Isn't it pretty?
I got to pet the angora bunnies. They were deliciously soft. The island sea cotton fiber (I think that was what it was called) was just as soft. And unlike the bunnies didn’t make the odd growling noises. The cotton had a staple length* three times that of normal cotton. Susan, the very nice lady who was at the store showed us how she spun the short cotton fibers on a box charkha.
The box charkha is a spinning wheel, but closer to a great wheel than the treadle wheel I’m used to. Instead of a flyer or treadles, it has a sideways spindle** and a hand crank. Because one hand is busy turning the wheel you have to use the long draw method, rather than the two handed short forward draw that I prefer. Another major difference is that it is an accelerated wheel; it has three wheels instead of just two. Instead of having ratios of 1:15 (the bobbin spins 15 times for every one time the wheel spins) you have ratios of 1:65 to 1:100. That is an insane amount of twist. And that’s why it is used for cotton, with its very short staple length, because more twist is needed to keep the short fibers together.

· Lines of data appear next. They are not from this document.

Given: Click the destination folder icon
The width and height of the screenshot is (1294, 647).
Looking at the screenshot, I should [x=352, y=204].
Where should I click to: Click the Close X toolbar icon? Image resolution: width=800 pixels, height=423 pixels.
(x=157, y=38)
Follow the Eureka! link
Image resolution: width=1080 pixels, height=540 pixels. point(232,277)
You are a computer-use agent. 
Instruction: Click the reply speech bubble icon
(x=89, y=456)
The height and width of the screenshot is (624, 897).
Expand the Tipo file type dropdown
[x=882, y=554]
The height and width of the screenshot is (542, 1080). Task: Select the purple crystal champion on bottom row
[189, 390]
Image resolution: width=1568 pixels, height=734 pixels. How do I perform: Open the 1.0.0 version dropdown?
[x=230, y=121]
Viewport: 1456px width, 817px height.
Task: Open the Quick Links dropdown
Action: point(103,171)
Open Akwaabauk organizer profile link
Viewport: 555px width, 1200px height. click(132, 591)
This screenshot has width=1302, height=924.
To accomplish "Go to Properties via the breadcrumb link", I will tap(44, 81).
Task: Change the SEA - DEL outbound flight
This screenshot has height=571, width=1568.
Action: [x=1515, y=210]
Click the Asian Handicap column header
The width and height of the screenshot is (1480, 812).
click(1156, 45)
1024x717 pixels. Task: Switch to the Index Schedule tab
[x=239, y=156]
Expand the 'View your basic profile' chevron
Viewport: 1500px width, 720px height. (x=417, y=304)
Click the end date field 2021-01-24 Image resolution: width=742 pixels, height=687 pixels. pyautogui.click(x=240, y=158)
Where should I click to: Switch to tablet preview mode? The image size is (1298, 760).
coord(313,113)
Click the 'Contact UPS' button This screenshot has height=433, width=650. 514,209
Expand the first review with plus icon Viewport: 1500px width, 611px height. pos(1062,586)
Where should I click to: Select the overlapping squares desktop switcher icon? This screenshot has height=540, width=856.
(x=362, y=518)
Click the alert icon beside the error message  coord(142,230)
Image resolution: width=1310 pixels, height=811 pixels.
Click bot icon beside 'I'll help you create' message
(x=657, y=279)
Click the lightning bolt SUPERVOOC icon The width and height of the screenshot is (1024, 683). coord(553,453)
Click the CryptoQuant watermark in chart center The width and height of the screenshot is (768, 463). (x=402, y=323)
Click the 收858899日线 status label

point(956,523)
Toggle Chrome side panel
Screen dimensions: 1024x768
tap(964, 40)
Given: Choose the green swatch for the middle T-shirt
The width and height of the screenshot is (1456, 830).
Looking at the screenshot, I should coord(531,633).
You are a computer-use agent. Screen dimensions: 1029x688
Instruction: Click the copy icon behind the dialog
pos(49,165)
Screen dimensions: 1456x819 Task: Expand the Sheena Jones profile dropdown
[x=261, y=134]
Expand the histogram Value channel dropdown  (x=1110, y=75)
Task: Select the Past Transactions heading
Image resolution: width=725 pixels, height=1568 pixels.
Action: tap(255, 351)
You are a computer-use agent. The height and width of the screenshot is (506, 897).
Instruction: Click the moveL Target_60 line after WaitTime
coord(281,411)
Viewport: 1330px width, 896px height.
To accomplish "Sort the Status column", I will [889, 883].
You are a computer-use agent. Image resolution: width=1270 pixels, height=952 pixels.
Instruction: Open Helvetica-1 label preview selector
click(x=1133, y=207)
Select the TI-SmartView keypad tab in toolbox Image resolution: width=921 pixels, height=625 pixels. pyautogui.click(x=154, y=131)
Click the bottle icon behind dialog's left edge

The store was a wonderful trove of fiber and fun yarn. If I hadn’t been hanging out with non-yarny folks I’d have spent much longer than an hour roaming and pawing and marveling over color and texture.
We had dinner at the Roadhouse in Bastrop; my blue cheese burger was divine. It was the perfect end to an adventure not very far away.
*Staple length is generally used to mean the length of the each fiber in the roving.
**Sleeping beauty could have pricked her finger on this thing, it looked rather sharp.